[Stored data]
════════════════════

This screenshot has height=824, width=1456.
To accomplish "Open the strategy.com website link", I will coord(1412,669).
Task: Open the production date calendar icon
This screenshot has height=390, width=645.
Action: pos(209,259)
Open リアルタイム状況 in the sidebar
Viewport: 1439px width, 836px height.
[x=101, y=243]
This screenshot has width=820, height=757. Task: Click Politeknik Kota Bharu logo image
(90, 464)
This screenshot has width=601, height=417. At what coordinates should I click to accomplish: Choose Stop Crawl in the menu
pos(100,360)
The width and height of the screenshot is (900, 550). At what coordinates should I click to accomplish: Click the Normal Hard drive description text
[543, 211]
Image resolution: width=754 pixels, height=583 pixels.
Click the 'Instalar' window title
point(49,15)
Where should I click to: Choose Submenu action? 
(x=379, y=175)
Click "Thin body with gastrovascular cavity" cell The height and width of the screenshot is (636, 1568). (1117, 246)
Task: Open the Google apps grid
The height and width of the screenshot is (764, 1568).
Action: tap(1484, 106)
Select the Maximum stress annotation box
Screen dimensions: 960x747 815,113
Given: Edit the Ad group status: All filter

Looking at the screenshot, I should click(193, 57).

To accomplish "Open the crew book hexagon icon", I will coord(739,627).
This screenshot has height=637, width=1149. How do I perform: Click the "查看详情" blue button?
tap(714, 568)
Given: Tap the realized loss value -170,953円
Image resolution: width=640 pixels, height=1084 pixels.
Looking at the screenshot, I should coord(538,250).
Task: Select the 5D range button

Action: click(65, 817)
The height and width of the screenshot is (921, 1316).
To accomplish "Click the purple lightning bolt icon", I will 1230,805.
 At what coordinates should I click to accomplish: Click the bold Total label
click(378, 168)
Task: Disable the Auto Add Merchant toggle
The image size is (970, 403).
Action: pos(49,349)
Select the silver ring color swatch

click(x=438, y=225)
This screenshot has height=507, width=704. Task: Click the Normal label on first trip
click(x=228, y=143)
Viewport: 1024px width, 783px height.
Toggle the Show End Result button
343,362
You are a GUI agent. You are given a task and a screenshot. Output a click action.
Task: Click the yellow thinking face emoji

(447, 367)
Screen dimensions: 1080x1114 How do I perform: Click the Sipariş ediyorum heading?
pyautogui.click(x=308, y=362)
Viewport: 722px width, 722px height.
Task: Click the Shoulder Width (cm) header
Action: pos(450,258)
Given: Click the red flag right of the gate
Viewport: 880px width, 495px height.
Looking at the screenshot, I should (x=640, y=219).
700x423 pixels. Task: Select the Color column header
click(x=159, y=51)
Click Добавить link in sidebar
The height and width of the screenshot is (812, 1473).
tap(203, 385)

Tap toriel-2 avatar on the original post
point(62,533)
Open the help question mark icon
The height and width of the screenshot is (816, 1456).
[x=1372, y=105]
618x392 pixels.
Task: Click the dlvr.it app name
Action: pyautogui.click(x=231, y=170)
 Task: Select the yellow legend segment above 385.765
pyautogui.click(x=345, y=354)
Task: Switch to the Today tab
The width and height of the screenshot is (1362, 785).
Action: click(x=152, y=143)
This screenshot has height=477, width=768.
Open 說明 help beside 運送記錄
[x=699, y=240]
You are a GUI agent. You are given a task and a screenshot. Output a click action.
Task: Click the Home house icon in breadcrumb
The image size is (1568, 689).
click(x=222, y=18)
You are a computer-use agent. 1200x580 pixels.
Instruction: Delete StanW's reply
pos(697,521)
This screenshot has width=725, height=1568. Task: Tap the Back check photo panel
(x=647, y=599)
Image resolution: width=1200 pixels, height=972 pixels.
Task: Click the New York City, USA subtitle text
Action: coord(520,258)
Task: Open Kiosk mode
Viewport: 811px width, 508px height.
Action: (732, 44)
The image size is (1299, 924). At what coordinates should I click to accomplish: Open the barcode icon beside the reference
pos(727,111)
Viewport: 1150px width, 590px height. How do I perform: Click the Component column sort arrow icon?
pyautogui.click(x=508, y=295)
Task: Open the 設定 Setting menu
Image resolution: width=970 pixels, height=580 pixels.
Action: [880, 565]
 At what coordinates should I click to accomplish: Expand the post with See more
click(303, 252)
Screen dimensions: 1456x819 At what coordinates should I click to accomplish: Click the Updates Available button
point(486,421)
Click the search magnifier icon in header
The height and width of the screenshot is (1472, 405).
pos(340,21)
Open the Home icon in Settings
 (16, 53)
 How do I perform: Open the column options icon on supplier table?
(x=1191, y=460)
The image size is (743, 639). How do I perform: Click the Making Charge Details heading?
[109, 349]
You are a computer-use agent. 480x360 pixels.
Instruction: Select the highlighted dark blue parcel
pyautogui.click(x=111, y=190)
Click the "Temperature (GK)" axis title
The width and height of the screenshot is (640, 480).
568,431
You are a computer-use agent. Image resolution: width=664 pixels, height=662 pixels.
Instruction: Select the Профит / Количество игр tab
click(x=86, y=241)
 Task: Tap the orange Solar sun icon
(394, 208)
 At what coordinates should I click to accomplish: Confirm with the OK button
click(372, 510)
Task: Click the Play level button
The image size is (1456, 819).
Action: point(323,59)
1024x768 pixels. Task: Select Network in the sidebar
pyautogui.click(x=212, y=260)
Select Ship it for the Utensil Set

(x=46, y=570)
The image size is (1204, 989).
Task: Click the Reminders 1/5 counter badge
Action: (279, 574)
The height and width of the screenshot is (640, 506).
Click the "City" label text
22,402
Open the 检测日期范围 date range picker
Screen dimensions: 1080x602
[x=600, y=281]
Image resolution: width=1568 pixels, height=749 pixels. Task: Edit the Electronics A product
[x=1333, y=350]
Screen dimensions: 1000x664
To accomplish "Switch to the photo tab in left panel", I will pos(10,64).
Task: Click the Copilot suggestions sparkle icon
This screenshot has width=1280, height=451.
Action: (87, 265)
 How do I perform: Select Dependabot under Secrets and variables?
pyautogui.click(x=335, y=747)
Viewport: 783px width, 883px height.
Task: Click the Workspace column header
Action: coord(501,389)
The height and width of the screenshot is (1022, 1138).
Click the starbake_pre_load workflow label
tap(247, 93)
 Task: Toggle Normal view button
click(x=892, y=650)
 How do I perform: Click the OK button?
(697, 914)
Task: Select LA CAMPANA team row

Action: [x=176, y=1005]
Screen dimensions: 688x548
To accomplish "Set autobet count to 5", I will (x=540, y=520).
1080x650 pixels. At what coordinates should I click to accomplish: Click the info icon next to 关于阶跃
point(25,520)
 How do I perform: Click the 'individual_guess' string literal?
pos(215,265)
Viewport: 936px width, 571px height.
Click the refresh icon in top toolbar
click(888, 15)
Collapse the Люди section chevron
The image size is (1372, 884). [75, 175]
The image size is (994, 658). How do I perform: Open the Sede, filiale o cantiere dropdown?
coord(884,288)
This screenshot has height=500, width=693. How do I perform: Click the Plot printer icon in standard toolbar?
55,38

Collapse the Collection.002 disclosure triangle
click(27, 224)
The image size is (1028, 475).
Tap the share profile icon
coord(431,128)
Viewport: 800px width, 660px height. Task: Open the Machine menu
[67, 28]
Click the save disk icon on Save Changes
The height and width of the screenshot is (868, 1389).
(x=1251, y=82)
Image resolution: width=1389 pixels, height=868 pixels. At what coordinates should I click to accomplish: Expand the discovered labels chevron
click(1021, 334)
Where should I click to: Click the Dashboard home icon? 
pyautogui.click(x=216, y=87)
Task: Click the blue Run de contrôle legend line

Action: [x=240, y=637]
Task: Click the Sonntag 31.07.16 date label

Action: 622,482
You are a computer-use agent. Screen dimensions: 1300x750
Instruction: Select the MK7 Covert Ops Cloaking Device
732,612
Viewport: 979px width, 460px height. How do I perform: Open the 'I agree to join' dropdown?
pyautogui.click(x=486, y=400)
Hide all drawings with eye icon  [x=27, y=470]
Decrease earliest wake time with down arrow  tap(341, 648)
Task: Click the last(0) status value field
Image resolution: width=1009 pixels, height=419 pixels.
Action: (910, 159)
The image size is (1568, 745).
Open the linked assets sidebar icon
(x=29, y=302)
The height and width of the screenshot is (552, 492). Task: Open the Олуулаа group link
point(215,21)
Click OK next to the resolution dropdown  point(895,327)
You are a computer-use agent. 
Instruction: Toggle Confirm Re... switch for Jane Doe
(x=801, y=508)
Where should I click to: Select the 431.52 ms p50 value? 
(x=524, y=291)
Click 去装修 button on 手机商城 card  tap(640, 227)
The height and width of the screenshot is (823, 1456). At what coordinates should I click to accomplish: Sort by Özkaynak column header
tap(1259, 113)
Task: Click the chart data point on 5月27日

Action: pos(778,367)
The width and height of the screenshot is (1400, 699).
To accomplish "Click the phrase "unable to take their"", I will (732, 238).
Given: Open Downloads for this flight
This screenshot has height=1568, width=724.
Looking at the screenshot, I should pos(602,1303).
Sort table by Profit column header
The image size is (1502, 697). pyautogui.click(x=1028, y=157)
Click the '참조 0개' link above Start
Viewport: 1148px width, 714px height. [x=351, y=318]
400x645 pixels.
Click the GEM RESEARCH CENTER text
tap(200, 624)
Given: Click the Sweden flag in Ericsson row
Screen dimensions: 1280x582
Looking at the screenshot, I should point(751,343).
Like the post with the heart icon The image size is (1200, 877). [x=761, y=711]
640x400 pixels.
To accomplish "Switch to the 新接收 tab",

════════════════════

* [Task item]
When a line above contains the string "will", copy that line.

* [Response below]
To accomplish "Open the strategy.com website link", I will coord(1412,669).
To accomplish "Open the crew book hexagon icon", I will coord(739,627).
To accomplish "Click the purple lightning bolt icon", I will 1230,805.
To accomplish "Switch to the photo tab in left panel", I will pos(10,64).
To accomplish "Set autobet count to 5", I will (x=540, y=520).
To accomplish "Click the phrase "unable to take their"", I will (732, 238).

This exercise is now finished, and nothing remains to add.